[WORK ORDER]
Repeat the data exactly, with every line included.

--*--

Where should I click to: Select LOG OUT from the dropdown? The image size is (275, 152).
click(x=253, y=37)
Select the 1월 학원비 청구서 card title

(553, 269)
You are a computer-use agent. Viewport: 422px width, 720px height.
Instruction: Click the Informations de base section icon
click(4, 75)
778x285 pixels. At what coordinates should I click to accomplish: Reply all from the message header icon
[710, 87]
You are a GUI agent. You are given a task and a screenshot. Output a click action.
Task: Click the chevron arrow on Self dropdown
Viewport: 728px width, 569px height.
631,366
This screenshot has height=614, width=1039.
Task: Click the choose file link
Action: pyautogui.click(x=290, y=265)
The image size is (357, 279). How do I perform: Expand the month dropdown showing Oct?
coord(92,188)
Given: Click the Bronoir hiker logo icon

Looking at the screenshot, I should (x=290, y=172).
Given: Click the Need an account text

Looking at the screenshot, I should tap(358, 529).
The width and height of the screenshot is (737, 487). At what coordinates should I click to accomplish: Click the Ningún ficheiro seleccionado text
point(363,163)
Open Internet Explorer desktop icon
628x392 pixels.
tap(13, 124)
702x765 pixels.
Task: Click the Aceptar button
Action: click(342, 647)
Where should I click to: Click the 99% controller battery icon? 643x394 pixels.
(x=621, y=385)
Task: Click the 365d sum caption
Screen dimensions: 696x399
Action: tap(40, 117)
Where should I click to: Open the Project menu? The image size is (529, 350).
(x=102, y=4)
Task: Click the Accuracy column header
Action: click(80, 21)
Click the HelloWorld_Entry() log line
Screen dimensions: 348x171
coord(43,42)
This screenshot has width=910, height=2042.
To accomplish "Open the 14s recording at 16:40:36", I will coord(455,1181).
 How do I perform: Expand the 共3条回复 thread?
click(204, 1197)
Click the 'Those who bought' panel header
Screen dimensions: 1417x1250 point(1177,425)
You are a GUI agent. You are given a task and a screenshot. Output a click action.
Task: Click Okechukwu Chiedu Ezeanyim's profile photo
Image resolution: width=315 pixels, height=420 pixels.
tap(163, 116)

--*--

[TASK ANSWER]
Where should I click to: Select LOG OUT from the dropdown? The image size is (275, 152).
click(x=253, y=37)
Select the 1월 학원비 청구서 card title

(553, 269)
You are a computer-use agent. Viewport: 422px width, 720px height.
Instruction: Click the Informations de base section icon
click(4, 75)
778x285 pixels. At what coordinates should I click to accomplish: Reply all from the message header icon
[710, 87]
You are a GUI agent. You are given a task and a screenshot. Output a click action.
Task: Click the chevron arrow on Self dropdown
Viewport: 728px width, 569px height.
631,366
This screenshot has height=614, width=1039.
Task: Click the choose file link
Action: pyautogui.click(x=290, y=265)
The image size is (357, 279). How do I perform: Expand the month dropdown showing Oct?
coord(92,188)
Given: Click the Bronoir hiker logo icon

Looking at the screenshot, I should (x=290, y=172).
Given: Click the Need an account text

Looking at the screenshot, I should tap(358, 529).
The width and height of the screenshot is (737, 487). At what coordinates should I click to accomplish: Click the Ningún ficheiro seleccionado text
point(363,163)
Open Internet Explorer desktop icon
628x392 pixels.
tap(13, 124)
702x765 pixels.
Task: Click the Aceptar button
Action: click(342, 647)
Where should I click to: Click the 99% controller battery icon? 643x394 pixels.
(x=621, y=385)
Task: Click the 365d sum caption
Screen dimensions: 696x399
Action: tap(40, 117)
Where should I click to: Open the Project menu? The image size is (529, 350).
(x=102, y=4)
Task: Click the Accuracy column header
Action: click(80, 21)
Click the HelloWorld_Entry() log line
Screen dimensions: 348x171
coord(43,42)
This screenshot has width=910, height=2042.
To accomplish "Open the 14s recording at 16:40:36", I will coord(455,1181).
 How do I perform: Expand the 共3条回复 thread?
click(204, 1197)
Click the 'Those who bought' panel header
Screen dimensions: 1417x1250 point(1177,425)
You are a GUI agent. You are given a task and a screenshot. Output a click action.
Task: Click Okechukwu Chiedu Ezeanyim's profile photo
Image resolution: width=315 pixels, height=420 pixels.
tap(163, 116)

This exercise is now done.